On se plaît souvent à opposer la personnalité et la société, le moi et autrui.

L'étude de la formation de la personnalité chez l'enfant nous montrera ce qu'il faut penser de cette opposition. I.

Le point de départ. Car la personnalité se forme : elle n'est pas une donnée.

L'égocentrisme initial de l'enfant repose sur une multitude de confusions qui s'opposent à la prise de conscience du moi par lui-même, c'est-à-dire à l'affirmation de la personnalité : confusion du moi avec les choses, confusion du moi avec autrui, confusion du moi intime, d'une part, avec le sujet connaissant en général, d'autre part, avec la personnalité consciente.

— C'est précisément le rapport avec le milieu humain qui va arracher l'enfant à ce syncrétisme.

Mais il y a lieu de distinguer ici le rapport interpersonnel et le rapport avec le milieu social proprement dit. II.

L'action d'autrui. « Le savoir relatif à soi-même, écrit Paul GUILLAUME (Introd.

à la Psychologie, p.

191), reste encore enveloppé, implicite, alors que la connaissance des autres hommes a déjà commencé à se dégager explicitement.

Ce n'est que par un détour, par une assimilation du moi et des autres hommes, que l'enfant devient pour lui-même un objet à connaître.

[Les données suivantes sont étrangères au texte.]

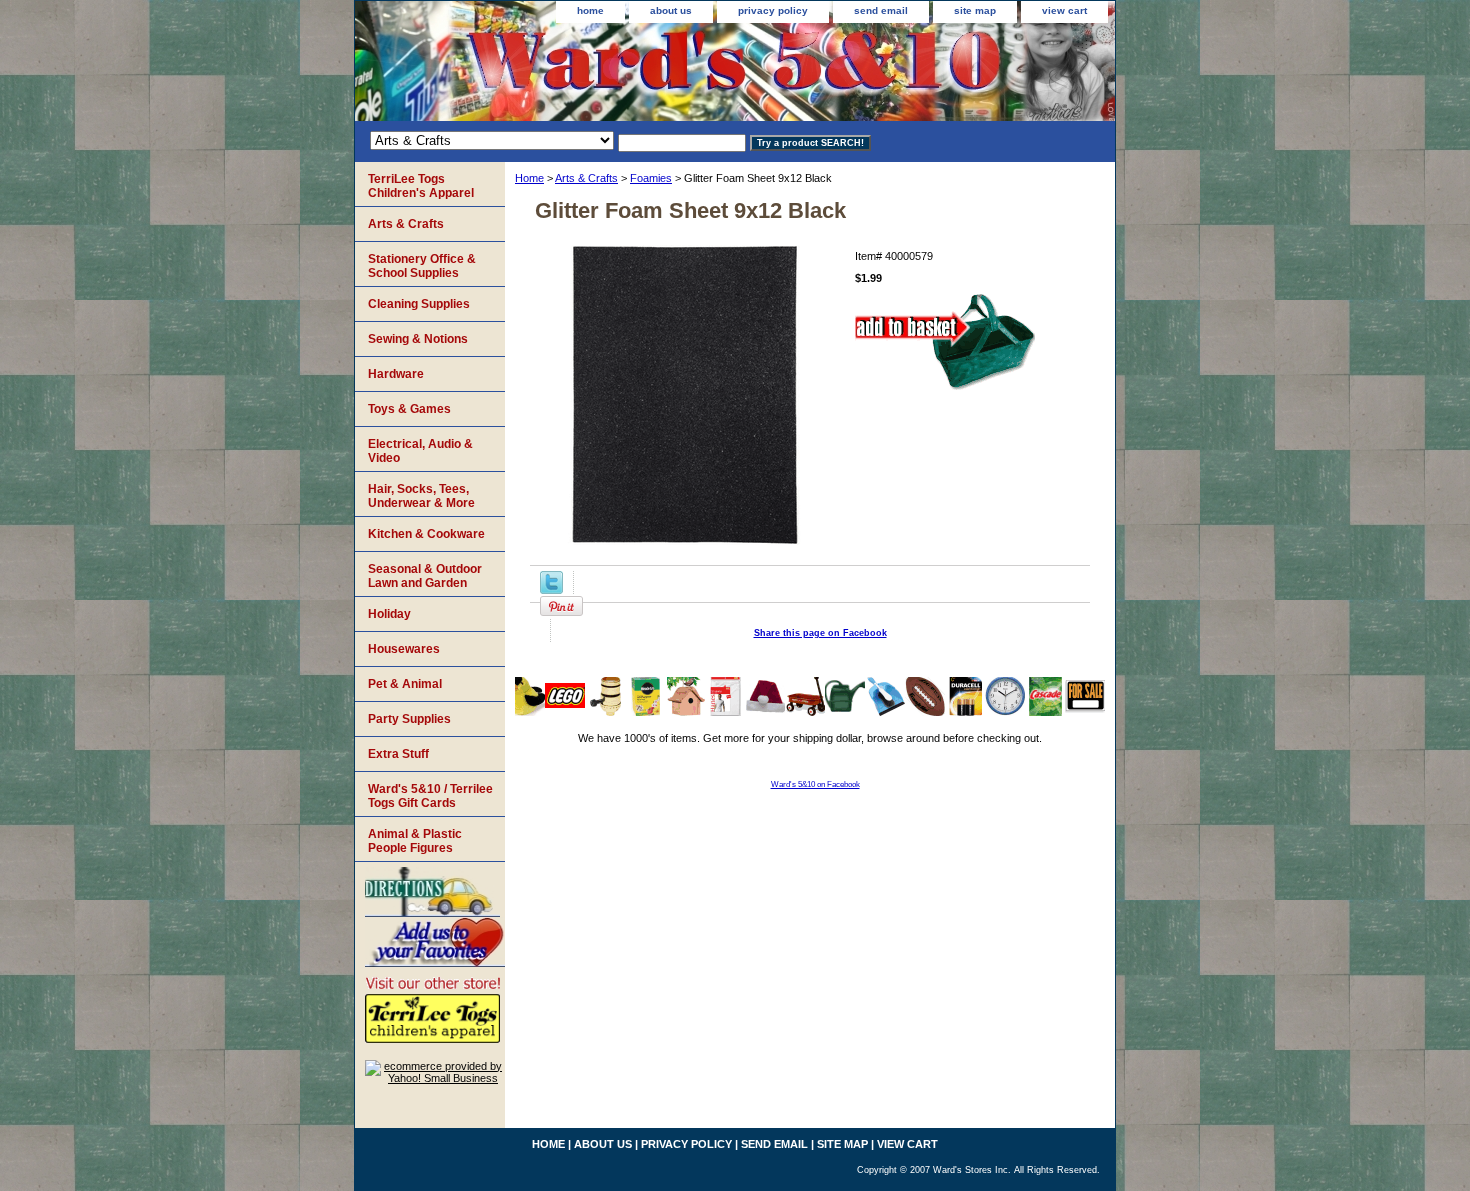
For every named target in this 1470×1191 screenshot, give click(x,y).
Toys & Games (409, 409)
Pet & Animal (405, 684)
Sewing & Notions (418, 339)
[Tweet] (551, 590)
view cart (1064, 10)
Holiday (389, 614)
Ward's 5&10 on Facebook (815, 784)
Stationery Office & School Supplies (422, 266)
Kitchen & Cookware (426, 534)
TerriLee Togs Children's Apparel (421, 186)
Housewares (404, 649)
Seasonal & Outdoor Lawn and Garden (425, 576)
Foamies (651, 178)
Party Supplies (409, 719)
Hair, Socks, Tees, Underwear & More (421, 496)
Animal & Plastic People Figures (415, 841)
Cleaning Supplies (419, 304)
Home (529, 178)
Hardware (396, 374)
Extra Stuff (398, 754)
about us (671, 10)
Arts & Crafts (586, 178)
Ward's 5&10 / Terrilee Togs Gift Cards (430, 796)
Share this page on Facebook (820, 633)
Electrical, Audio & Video (420, 451)
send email (881, 10)
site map (975, 10)
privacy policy (773, 10)
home (590, 10)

» Il n'y a pas à se demander, en effet, quand l'enfant découvre la personne d'autrui.

L'égocentrisme n'est pas un solipsisme, et jamais l'enfant ne confond la perception d'autrui avec celle d'un objet quelconque.

Sans, naturellement, en prendre une conscience explicite, il a tout de suite le sentiment de l'existence chez autrui d'une vie psychique analogue à la sienne.

C'est ce sentiment qui va éveiller chez lui celui de sa propre existence psychique. A.

— Ceci se produira d'abord par une simple contagion affective, encore très éloignée, à vrai dire, de la prise de conscience.

Certains psychologues, comme le Dr WALLON, ont mis en lumière ce rôle primitif de l'émotion qui est alors, non seulement instrument de communication, mais aussi souvent occasion de ces substitutions de personnalité qu'on observe chez le tout jeune enfant. B.

— Déjà plus significative est la perception d'autrui, de ses attitudes, de sa physionomie, de sa voix : « Quand un enfant suit le geste d'une personne dirigé vers un objet qui l'intéresse, le désir de cet objet est à la fois vécu personnellement, et objectivé chez l'homme qu'il observe » (GUILLAUME, ouv.

cité, p.

192).

L'enfant prête ainsi à autrui ses propres sentiments, sans d'ailleurs en prendre conscience.

— Le regard surtout joue ici un rôle capital.

Quand l'enfant se sent regardé par autrui, il devient objet pour lui-même comme pour autrui, ce qui l'éveille à la conscience de soi. C.

— Mais c'est surtout dans les rapports actifs avec autrui que cet éveil va se produire, en particulier dans les jeux, spécialement dans ceux qui consistent à se cacher ou à chercher le partenaire, à poursuivre ou à fuir, à lancer la balle à un autre ou à la rattraper.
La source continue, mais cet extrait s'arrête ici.